Louisville has appeared in the NCAA tournament in six of Walz’s seven seasons with the team, and the Cardinals earned the most wins in program history in his second year at the helm, when they advanced to the national title game.

He helped improve the Terps, too, serving on the staff as they transformed from a middling ACC team to national champions in four seasons.

“Knowing the history of Maryland basketball and when they won, you know who was there, who was a part of it, and he was one of the major parts of that team,” guard Katie Rutan said. “Just hearing from coach Frese the history they had together, he’s a great coach, and when he was at Maryland, he made his mark.”

During the Cardinals’ first run to the national championship game in 2009, Walz met his former team for the first time in the Elite Eight. Former forward Angel McCoughtry, a Baltimore native, scored 21 points and grabbed 13 rebounds to help Louisville to a 77-60 win over the Terps and its first Final Four appearance.

Walz watched as the Cardinals knocked out Kristi Toliver and Marissa Coleman, players he coached during the Terps’ national championship season.

In 2012, the Terps beat Louisville, 72-68, in the round of 32 to advance to the Sweet 16. The Cardinals held then-sophomore forward Alyssa Thomas to six points in that matchup, but Walz expects containing the three-time ACC Player of the Year tonight will be a much more daunting task.

“I’m hoping she misses the bus, which would be great,” Walz said. “She’s not a kid that you’re not going to shut down. It’s just not going to happen.”
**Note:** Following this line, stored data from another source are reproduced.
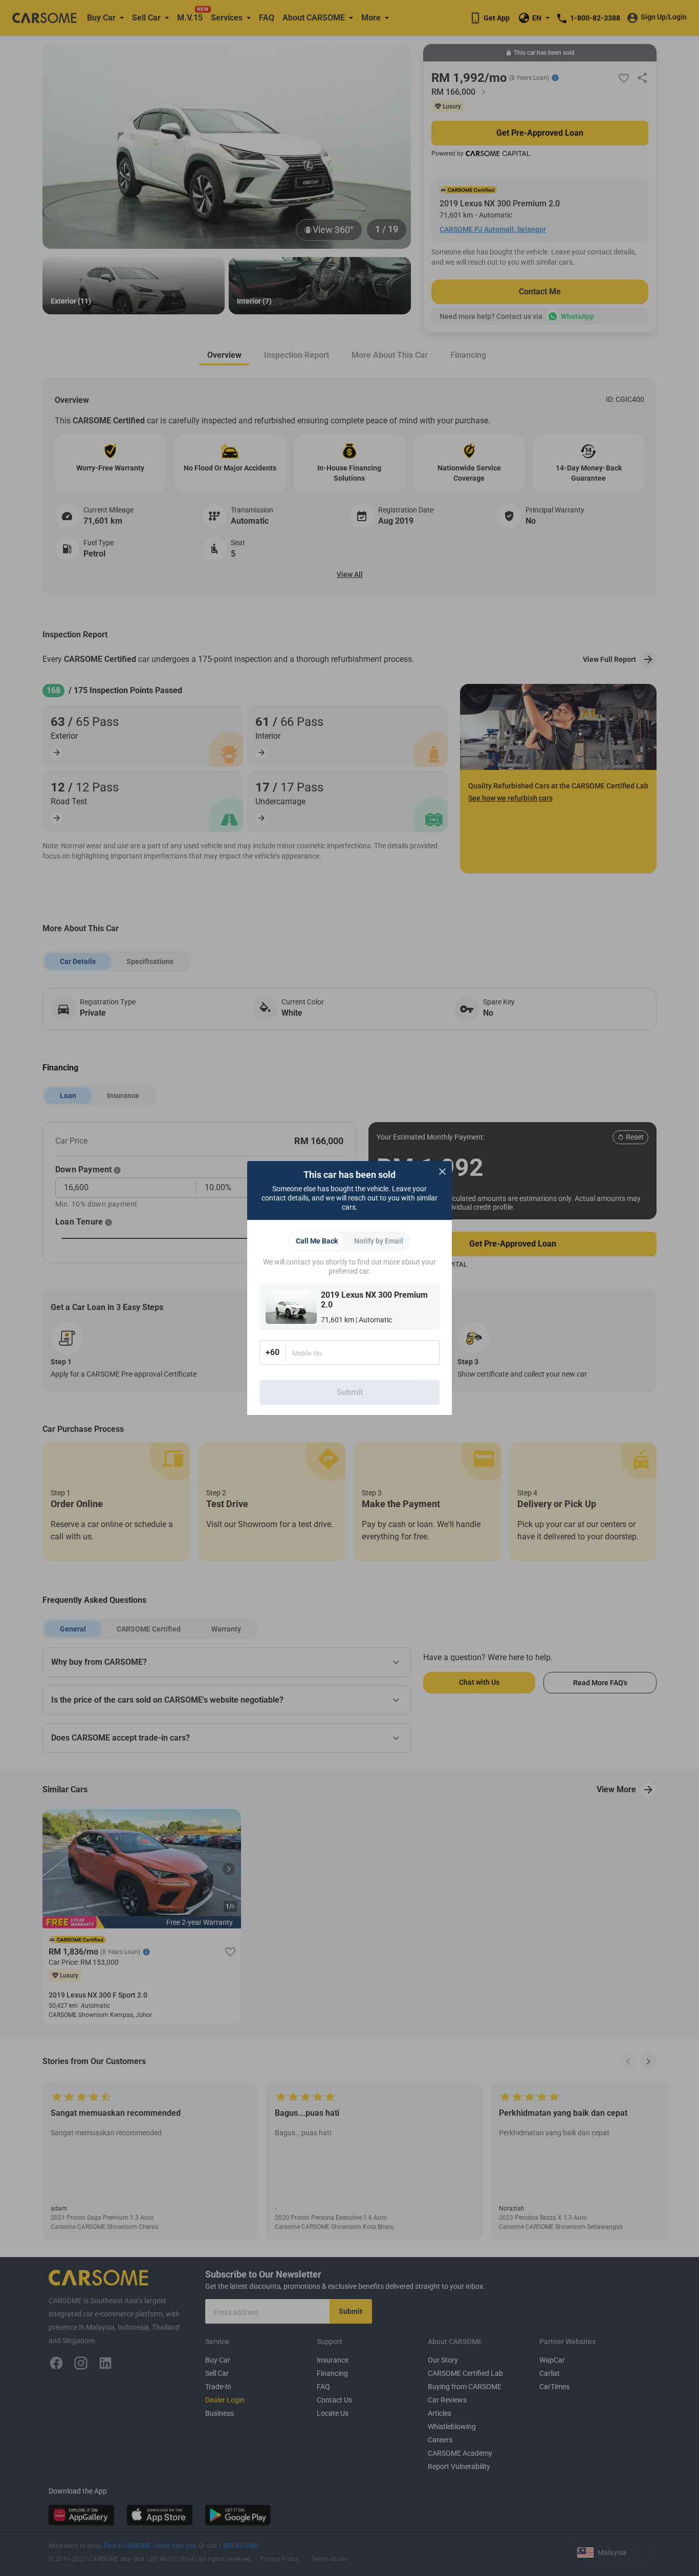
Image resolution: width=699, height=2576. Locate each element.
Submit (350, 1392)
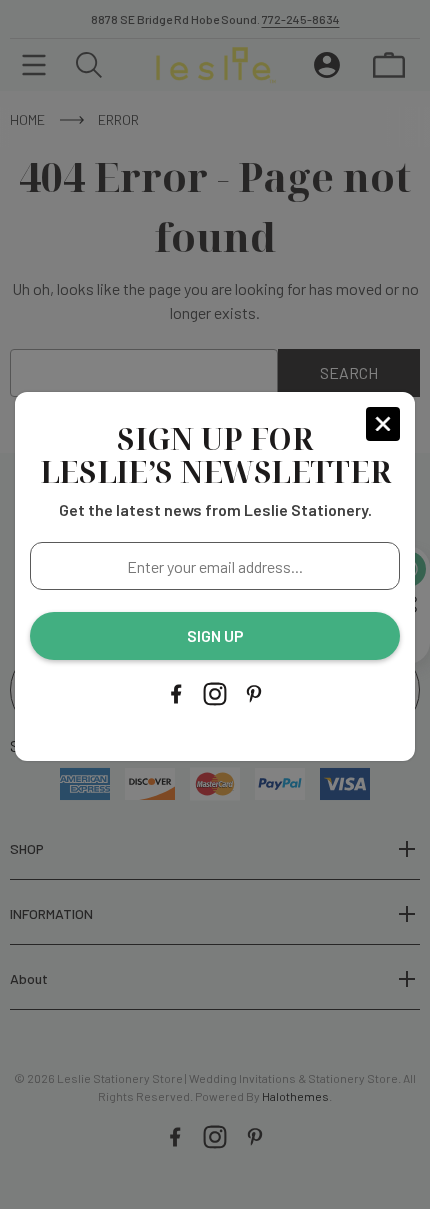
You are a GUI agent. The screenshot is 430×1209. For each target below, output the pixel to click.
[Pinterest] (254, 694)
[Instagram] (215, 694)
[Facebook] (176, 694)
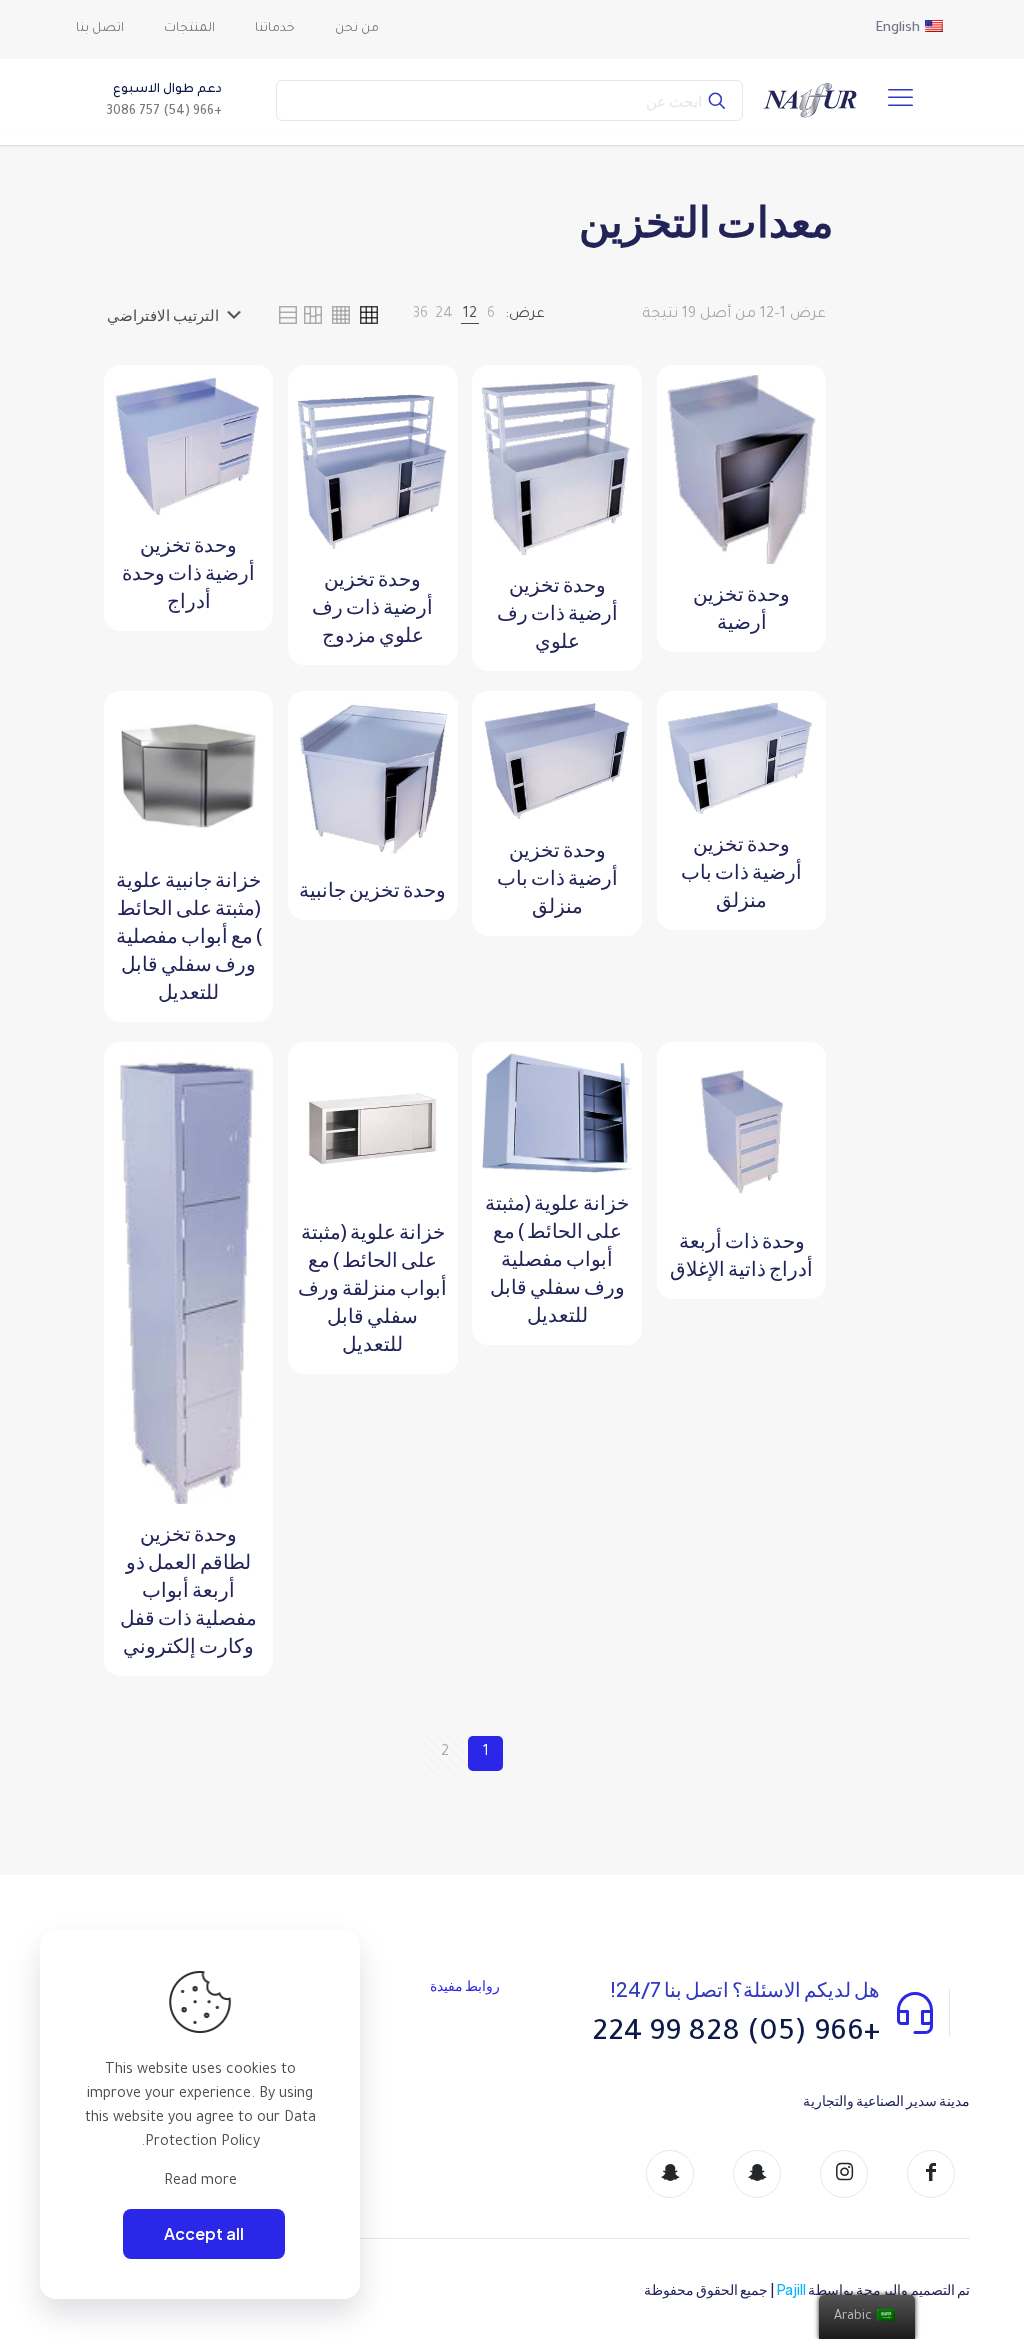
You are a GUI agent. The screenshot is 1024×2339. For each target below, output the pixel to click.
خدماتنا (311, 2073)
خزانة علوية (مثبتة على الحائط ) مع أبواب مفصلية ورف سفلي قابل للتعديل (557, 1257)
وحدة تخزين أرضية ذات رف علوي (557, 611)
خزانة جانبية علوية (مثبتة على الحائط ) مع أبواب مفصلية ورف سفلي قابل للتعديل (189, 934)
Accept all (204, 2233)
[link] (491, 315)
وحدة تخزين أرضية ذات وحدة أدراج (188, 571)
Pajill (791, 2289)
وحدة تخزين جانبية (372, 888)
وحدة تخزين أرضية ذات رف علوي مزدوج (372, 605)
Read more (200, 2182)
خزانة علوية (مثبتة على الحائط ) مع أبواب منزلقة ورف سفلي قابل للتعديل (372, 1286)
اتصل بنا (315, 2148)
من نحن (313, 2035)
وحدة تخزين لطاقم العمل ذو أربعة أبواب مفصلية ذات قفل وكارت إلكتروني (188, 1588)
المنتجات (318, 2110)
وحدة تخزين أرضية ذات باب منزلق (741, 870)
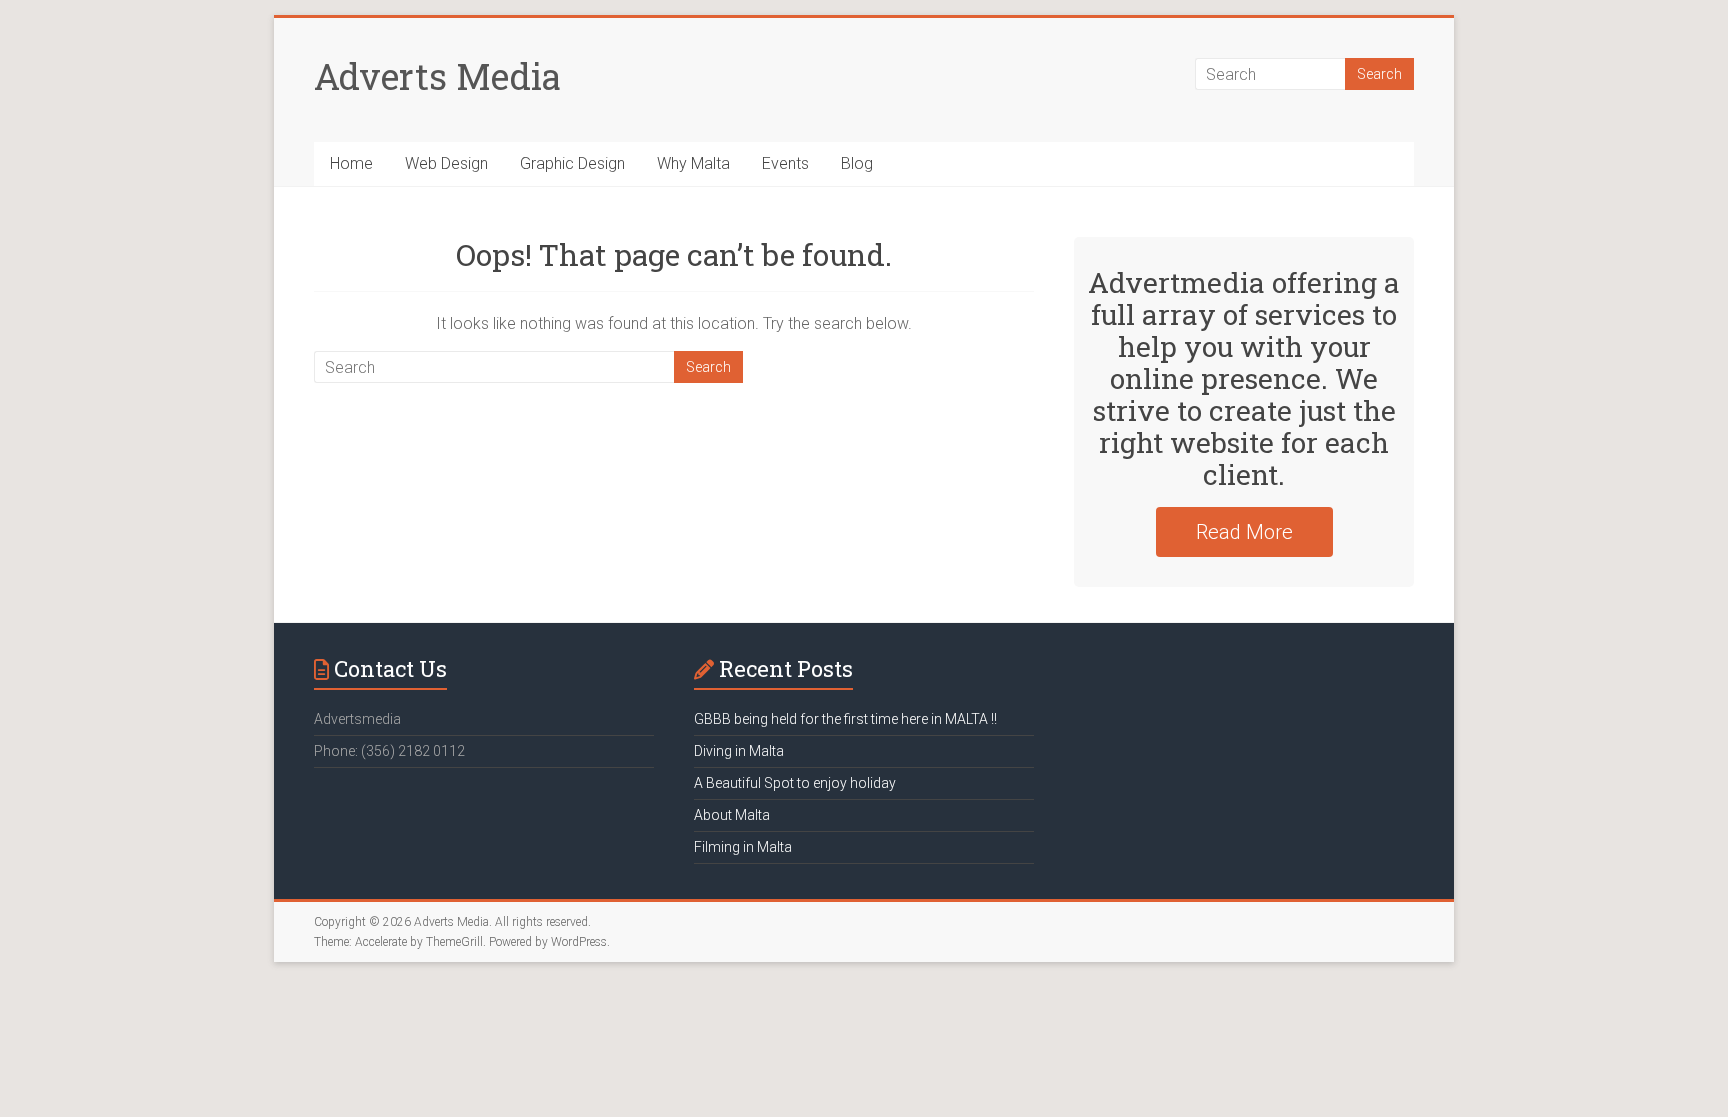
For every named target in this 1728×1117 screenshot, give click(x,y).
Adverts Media (437, 76)
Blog (857, 163)
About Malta (732, 815)
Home (351, 163)
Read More (1244, 532)
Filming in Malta (743, 847)
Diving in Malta (739, 751)
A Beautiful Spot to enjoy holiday (795, 783)
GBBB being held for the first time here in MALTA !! (845, 719)
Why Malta (693, 163)
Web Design (446, 163)
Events (785, 163)
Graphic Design (572, 163)
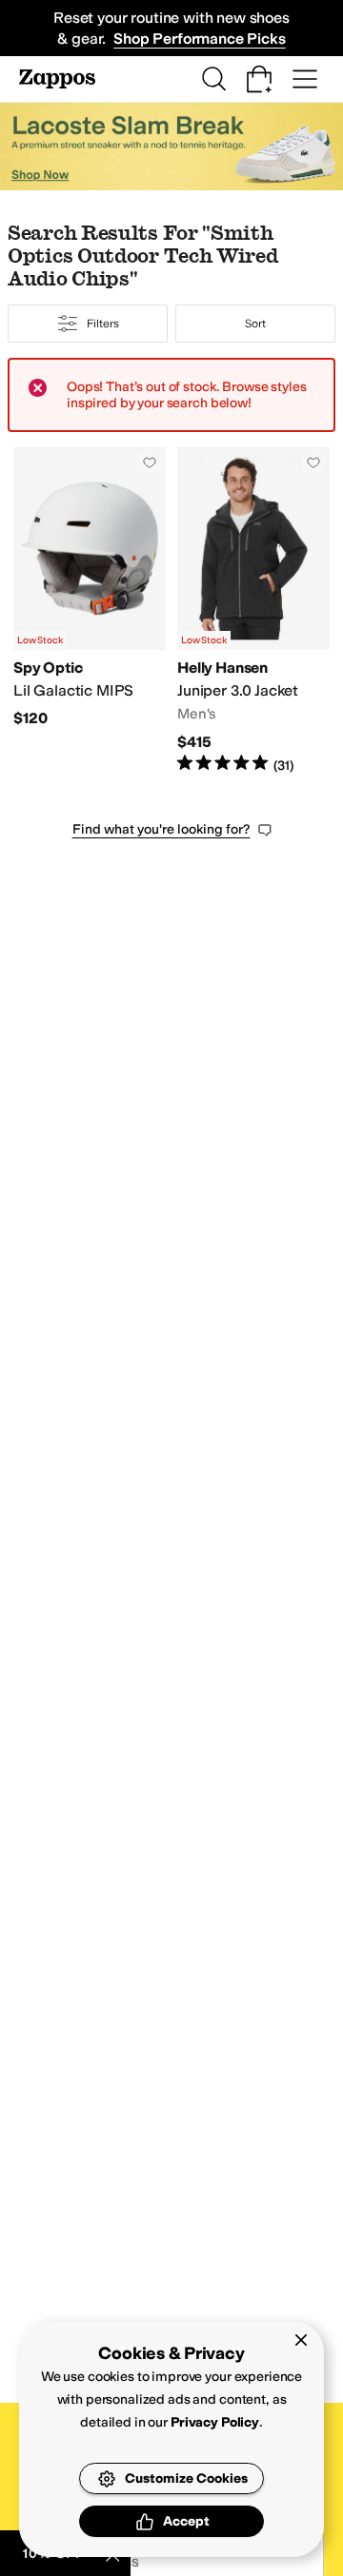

Guard Shoni Schimmel, who has 17.1 points per game entering the matchup, leads a Cardinals offense with three players averaging more than 10 points per game. Schimmel scored 22 points the last time she faced the Terps, and she will be a key factor for Louisville tonight.

With both coaches leading successful programs, they haven’t talked much since they stopped working together. Their postseason meetings have accounted for their few encounters in recent years, but Frese still took a few moments to acknowledge the success Walz has had with Louisville.

For the rest of the news conference, however, she talked about the various matchups and key factors for tonight’s game. Though the two were together during the Terps’ most successful season, Frese knows her current players and staff are what will continue the Terps’ success while Walz stands in front of the opposite bench.

“I’m very proud of everything that Jeff has accomplished,” Frese said. “But this game belongs to the players. Every step of the way that we’ve gone, it’s been about the players taking the game plan and the scout and executing it, and I really think it’s going to come down to that.”